* _ENTRIES_:
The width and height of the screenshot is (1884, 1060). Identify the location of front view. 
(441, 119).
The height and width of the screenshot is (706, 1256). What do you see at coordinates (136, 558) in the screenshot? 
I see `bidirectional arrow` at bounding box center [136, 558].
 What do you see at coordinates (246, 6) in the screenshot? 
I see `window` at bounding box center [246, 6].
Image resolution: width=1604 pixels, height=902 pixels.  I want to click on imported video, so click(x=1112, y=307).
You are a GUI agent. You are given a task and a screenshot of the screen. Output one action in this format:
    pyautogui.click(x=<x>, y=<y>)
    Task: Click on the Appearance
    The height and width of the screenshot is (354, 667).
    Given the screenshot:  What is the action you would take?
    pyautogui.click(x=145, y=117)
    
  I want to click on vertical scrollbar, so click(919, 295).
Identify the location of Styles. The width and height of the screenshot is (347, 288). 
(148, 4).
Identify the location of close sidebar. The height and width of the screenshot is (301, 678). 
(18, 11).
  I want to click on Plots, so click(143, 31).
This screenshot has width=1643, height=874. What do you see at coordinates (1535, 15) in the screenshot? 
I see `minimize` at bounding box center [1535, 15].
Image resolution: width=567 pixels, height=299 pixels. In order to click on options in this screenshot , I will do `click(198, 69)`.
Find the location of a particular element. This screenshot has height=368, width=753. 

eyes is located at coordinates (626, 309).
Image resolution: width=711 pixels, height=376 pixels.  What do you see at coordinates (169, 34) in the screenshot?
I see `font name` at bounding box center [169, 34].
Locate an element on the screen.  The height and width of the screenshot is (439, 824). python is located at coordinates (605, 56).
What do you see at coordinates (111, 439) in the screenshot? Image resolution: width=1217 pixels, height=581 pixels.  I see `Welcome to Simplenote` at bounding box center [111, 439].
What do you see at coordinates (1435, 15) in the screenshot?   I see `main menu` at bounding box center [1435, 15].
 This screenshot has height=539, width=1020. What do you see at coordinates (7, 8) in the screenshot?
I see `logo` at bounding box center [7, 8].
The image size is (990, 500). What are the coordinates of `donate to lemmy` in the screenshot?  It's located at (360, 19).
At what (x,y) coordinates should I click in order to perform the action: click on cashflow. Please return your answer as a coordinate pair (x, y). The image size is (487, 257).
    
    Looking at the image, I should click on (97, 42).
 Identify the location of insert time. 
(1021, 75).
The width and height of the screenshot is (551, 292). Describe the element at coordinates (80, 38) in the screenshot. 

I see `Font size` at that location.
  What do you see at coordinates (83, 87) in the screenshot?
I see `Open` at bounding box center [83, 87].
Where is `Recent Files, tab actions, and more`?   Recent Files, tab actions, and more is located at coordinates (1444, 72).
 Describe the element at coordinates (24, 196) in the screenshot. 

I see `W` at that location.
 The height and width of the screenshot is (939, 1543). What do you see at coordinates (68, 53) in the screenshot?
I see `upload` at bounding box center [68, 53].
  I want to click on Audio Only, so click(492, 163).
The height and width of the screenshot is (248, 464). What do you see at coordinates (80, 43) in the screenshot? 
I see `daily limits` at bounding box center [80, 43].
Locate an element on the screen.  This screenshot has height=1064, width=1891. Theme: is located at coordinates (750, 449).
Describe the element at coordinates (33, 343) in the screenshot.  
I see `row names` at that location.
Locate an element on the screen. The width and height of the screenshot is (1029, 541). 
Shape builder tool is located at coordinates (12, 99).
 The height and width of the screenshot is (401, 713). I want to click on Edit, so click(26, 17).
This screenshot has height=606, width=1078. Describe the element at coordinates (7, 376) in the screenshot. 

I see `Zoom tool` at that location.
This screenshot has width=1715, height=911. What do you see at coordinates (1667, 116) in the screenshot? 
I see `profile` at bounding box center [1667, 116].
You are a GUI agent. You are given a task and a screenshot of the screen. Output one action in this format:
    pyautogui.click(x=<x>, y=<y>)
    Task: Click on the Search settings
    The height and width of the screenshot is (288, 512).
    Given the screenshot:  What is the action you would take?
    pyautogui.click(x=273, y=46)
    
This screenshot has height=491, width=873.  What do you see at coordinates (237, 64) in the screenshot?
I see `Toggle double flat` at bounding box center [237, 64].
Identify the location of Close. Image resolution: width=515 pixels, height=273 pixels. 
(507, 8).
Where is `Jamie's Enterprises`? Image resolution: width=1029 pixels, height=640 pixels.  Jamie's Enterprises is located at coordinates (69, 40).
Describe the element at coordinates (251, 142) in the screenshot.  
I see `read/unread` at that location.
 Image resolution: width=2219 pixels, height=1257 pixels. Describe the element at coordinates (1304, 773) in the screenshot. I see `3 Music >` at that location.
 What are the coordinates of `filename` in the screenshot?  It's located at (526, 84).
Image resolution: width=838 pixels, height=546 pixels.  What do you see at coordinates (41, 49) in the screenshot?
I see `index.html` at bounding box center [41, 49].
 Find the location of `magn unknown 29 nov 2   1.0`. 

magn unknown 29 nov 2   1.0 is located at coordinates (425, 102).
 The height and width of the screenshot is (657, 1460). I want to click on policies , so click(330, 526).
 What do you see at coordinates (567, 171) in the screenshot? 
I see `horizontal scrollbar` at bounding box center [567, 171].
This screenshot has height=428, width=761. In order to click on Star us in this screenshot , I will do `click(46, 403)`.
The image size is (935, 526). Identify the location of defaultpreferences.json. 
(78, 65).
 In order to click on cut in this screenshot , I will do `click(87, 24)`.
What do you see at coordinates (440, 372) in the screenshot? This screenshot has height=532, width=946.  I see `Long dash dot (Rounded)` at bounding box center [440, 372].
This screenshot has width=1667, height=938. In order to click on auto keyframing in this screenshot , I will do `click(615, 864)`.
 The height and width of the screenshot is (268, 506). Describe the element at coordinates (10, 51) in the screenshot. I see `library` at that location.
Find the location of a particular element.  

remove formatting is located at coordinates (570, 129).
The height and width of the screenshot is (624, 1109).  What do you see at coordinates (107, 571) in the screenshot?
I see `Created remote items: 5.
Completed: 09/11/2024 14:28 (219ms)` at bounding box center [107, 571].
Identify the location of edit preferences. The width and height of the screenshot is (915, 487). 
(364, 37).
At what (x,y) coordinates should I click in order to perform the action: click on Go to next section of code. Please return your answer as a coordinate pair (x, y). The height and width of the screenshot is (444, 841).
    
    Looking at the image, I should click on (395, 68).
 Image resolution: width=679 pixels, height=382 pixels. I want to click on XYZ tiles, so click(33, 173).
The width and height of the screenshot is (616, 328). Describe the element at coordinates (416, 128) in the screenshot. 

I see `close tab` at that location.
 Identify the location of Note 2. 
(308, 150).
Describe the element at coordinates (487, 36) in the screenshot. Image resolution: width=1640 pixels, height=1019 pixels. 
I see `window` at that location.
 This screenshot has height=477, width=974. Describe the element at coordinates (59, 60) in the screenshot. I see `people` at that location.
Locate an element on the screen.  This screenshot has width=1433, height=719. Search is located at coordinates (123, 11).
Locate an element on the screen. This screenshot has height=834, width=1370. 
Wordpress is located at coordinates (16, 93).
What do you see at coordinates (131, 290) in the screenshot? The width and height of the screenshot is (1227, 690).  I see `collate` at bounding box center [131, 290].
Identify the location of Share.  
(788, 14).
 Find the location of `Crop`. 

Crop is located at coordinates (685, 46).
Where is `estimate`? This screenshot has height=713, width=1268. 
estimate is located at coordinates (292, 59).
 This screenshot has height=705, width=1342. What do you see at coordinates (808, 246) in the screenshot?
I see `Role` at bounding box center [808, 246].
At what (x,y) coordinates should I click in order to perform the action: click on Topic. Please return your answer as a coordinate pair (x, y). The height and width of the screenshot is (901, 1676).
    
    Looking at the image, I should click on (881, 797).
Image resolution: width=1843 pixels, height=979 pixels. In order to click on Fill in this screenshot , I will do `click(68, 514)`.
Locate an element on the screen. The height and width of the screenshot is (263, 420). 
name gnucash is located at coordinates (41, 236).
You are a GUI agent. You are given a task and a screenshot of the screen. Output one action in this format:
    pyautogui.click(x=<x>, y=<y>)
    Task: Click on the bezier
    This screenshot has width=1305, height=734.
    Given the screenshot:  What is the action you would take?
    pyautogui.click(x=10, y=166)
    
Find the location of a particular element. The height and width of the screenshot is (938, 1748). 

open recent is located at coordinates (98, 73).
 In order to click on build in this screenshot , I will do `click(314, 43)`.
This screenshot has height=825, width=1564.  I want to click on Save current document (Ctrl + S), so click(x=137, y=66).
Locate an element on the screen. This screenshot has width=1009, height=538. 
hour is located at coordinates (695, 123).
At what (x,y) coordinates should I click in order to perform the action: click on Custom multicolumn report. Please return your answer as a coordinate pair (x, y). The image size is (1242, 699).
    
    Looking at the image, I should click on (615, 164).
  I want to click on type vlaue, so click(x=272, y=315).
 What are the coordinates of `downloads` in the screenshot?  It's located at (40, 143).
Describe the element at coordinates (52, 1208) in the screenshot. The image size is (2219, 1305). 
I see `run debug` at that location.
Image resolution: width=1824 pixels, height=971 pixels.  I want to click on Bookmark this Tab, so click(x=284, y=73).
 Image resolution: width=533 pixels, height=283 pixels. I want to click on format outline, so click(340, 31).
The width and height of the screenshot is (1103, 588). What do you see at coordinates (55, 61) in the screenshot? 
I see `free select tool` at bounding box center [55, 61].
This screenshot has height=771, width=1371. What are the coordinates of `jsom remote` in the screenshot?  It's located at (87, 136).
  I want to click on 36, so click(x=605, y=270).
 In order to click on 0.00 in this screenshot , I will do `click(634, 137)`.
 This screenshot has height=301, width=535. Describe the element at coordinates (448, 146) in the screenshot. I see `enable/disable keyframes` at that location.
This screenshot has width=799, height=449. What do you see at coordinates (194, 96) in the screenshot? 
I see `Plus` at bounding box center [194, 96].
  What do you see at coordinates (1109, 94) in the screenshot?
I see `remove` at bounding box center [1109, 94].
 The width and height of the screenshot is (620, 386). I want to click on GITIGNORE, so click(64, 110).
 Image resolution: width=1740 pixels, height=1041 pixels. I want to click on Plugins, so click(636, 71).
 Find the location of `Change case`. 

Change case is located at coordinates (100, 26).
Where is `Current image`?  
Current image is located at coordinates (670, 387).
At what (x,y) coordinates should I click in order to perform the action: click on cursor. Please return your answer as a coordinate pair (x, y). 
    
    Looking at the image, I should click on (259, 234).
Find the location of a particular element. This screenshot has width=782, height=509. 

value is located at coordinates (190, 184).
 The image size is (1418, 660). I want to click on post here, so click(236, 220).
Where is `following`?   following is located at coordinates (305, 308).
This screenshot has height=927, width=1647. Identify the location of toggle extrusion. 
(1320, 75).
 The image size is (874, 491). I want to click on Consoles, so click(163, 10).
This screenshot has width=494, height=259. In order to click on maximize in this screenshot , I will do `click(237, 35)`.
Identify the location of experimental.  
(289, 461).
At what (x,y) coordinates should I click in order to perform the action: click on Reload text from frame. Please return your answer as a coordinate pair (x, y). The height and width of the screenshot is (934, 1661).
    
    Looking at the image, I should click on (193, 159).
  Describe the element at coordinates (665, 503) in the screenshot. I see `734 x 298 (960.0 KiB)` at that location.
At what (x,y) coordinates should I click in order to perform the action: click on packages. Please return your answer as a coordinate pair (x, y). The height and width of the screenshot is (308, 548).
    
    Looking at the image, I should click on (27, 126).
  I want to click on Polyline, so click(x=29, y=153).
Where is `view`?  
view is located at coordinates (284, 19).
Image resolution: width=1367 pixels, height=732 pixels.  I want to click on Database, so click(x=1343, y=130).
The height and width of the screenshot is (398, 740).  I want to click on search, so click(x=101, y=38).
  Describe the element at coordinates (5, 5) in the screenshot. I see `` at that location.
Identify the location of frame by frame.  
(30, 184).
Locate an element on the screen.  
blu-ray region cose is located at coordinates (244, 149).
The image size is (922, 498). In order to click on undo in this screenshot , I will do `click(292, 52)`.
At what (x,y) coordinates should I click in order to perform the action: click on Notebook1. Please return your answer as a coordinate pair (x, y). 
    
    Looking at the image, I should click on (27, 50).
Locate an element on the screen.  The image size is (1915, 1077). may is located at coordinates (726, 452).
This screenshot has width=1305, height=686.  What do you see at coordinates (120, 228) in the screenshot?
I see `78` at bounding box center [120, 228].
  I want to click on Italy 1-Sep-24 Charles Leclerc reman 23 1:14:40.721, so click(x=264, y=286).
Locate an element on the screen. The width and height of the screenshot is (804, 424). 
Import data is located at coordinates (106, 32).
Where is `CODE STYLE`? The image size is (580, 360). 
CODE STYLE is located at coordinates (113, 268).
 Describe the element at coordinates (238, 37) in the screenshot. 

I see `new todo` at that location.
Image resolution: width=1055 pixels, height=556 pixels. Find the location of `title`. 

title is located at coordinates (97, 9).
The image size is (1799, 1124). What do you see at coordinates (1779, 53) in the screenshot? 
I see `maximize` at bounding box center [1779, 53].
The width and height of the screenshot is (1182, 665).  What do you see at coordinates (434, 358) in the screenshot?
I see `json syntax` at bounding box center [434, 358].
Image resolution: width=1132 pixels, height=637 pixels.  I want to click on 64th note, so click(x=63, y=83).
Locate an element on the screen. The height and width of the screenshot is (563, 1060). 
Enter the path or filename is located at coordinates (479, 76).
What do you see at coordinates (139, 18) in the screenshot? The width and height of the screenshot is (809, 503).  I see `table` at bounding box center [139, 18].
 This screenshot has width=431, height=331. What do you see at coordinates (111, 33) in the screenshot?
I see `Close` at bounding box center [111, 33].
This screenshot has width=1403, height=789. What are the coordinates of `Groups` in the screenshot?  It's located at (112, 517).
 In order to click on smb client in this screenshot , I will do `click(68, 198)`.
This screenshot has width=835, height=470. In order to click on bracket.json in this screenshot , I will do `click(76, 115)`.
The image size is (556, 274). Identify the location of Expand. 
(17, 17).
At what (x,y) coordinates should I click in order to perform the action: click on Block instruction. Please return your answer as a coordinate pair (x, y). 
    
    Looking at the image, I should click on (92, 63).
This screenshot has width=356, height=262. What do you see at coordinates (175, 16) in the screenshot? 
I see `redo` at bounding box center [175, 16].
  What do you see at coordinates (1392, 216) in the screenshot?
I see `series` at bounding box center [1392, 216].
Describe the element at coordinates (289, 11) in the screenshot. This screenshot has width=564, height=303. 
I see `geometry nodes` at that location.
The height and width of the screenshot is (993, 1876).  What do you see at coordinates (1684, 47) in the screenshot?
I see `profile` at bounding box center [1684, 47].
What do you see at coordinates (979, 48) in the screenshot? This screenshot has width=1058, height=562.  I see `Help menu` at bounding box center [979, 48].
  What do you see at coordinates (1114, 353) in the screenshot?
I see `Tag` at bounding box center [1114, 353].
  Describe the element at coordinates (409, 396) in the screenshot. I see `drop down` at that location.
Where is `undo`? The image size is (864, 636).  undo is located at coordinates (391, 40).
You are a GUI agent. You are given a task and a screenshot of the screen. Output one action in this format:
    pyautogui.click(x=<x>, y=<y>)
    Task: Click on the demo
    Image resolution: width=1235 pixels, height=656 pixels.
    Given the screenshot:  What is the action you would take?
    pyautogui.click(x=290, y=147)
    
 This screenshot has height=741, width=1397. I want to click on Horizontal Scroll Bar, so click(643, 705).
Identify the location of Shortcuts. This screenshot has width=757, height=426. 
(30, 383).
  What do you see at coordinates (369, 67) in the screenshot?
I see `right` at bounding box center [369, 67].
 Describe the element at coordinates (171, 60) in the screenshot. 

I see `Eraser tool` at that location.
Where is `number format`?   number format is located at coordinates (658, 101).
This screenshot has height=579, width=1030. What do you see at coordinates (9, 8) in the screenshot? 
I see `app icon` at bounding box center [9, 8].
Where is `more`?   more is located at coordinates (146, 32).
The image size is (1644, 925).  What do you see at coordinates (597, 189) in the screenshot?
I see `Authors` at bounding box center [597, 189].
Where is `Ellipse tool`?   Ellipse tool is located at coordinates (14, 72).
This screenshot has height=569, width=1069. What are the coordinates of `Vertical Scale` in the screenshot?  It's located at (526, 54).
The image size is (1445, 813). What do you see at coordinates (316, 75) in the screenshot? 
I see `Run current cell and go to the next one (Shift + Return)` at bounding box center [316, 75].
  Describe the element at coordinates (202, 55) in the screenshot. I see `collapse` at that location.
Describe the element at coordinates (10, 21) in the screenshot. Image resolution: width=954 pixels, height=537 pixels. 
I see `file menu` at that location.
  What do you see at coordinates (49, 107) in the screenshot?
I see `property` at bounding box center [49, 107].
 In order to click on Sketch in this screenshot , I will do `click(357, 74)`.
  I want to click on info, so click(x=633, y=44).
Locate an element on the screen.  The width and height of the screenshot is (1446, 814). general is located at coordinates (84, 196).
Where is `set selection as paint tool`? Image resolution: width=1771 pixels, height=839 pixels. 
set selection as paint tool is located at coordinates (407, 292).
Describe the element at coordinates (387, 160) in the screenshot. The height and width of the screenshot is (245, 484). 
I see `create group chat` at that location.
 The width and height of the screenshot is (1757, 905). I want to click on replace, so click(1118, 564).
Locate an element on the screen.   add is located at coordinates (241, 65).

* _WORK REQUIRED_: Reproduce verbatim the rows between the line containing "Identify the location of frame by frame." and the line containing "Looking at the image, I should click on (27, 50).", including both of those lines.

* _RESULT OF THIS TASK_:
Identify the location of frame by frame.  
(30, 184).
Locate an element on the screen.  
blu-ray region cose is located at coordinates (244, 149).
The image size is (922, 498). In order to click on undo in this screenshot , I will do `click(292, 52)`.
At what (x,y) coordinates should I click in order to perform the action: click on Notebook1. Please return your answer as a coordinate pair (x, y). 
    
    Looking at the image, I should click on (27, 50).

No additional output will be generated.